木戸:まだ打率は低いなと自分の中で思っています。『First Love 初恋』のときに、(満島)ひかりさんが「水中に潜ってる感覚」っていう言い方をしていたんです。いわゆる周りの音が聞こえない、っていう状況。そういう状況を作れたら役者は強いよねっていう話をしてくださったんです。炎天下の中、匍匐前進をしなきゃいけないというときがあって、自分の体が限界を迎えてるから、ギリギリの状態になって、そのときに初めて、そういう感覚になれたんです。だから今後、自分でそういう状態を作っていくってなったときに、経験を活かすんだったら、体の状態を役の状況に近づけるために、めっちゃ走って、息が上がってるときはその状態に入りやすくするための準備をする。
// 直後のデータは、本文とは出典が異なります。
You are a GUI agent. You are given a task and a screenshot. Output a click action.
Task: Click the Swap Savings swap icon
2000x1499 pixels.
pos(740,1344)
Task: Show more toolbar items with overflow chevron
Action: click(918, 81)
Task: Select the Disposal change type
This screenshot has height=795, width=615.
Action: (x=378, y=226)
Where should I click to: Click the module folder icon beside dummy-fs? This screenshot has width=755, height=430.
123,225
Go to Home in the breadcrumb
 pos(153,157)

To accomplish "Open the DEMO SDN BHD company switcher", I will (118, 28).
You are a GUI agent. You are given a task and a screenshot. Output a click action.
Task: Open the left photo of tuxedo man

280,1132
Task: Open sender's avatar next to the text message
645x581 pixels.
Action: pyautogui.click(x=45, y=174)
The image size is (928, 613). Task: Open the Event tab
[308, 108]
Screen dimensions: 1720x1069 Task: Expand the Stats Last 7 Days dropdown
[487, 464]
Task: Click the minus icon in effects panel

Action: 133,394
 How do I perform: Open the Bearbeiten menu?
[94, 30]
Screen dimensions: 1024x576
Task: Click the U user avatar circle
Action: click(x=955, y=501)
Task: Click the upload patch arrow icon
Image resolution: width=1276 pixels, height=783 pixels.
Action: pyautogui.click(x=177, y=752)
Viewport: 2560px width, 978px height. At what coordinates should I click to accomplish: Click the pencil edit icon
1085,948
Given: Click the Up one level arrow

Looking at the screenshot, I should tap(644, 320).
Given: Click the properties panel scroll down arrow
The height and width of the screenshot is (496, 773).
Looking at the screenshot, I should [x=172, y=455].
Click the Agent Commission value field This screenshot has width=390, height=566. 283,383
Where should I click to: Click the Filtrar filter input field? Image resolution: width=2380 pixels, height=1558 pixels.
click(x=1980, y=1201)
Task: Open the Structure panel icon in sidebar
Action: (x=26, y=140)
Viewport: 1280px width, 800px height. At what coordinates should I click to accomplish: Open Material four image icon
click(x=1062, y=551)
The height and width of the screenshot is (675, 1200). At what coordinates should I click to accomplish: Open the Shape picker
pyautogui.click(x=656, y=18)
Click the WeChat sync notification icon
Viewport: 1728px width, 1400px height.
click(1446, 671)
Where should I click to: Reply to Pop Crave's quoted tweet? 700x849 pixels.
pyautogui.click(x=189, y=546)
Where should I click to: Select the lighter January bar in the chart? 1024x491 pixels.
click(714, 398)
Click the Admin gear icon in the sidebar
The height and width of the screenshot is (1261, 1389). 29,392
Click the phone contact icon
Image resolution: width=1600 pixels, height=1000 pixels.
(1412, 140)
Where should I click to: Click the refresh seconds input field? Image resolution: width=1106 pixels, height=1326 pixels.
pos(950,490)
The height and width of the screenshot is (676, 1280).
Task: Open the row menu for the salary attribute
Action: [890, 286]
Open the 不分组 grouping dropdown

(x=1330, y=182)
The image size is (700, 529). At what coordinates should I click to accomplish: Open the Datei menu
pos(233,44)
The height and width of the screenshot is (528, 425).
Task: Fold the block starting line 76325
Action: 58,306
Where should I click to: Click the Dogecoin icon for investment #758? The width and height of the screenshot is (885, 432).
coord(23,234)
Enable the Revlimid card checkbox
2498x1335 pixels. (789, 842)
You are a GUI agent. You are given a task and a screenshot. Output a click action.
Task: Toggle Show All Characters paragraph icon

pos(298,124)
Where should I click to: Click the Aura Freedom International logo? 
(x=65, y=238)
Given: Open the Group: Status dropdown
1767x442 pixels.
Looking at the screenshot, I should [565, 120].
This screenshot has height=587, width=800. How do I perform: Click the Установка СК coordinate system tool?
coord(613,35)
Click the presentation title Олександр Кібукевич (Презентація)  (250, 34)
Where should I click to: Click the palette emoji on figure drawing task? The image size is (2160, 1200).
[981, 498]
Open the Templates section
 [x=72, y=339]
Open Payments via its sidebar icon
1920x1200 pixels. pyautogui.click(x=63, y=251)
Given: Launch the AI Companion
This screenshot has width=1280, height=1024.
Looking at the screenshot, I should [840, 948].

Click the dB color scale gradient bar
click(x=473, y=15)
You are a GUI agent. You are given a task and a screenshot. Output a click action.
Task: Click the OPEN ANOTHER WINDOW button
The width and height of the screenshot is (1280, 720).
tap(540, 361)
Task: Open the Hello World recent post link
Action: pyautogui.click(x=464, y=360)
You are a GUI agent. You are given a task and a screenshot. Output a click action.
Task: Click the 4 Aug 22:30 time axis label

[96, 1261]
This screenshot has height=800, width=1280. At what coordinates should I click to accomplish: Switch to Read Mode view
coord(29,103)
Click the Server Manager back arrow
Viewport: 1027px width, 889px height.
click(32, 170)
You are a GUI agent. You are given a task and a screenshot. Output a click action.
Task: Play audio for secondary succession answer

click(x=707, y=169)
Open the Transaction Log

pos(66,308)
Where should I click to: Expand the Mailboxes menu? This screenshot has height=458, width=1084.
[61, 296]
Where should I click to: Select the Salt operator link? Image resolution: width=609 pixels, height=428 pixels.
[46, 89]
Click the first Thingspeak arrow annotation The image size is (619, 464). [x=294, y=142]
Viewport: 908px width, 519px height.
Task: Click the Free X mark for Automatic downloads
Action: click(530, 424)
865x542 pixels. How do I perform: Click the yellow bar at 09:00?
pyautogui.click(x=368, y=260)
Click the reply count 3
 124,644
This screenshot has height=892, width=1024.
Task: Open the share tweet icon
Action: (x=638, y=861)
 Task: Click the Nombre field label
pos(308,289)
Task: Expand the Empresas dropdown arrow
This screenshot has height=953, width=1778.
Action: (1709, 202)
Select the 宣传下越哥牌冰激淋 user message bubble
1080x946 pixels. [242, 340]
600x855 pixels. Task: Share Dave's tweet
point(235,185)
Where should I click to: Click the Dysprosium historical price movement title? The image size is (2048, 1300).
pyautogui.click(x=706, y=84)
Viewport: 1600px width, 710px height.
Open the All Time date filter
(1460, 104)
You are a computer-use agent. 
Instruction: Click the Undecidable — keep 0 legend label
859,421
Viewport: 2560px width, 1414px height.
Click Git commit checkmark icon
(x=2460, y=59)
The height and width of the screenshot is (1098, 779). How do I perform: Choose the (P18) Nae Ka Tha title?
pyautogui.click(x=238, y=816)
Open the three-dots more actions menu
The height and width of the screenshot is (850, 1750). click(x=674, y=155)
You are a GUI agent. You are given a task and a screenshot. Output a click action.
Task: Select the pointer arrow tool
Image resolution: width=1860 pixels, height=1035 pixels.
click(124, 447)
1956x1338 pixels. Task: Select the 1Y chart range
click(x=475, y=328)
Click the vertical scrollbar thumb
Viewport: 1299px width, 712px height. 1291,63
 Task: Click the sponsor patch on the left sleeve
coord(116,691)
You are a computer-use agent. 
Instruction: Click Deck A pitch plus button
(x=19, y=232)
そういう状態作りみたいなところですかね。
経験を積んだからこそ、周囲へのリスペクトを忘れない
ーー俳優として、人間として今後どうなっていきたいですか。
木戸:お芝居だけでなく、いろんな経験をさせてもらってきた7年間の中で、経験を重ねてきたときほど、人との関わりだったり、人への感謝だったり、初心みたいなところって、忘れちゃいけないなっていうのはすごく思います。俳優としてのお芝居っていう部分でも、作品ごとに毎回毎回新鮮な気持ちで現場に行くっていうこともそうですし、人間としても、やっぱり毎回新しく出会うスタッフさんたちや共演者の方へのリスペクトは、初めに持っていた感覚を忘れちゃいけないなっていうのは、経験を重ねてきているからこそ思います。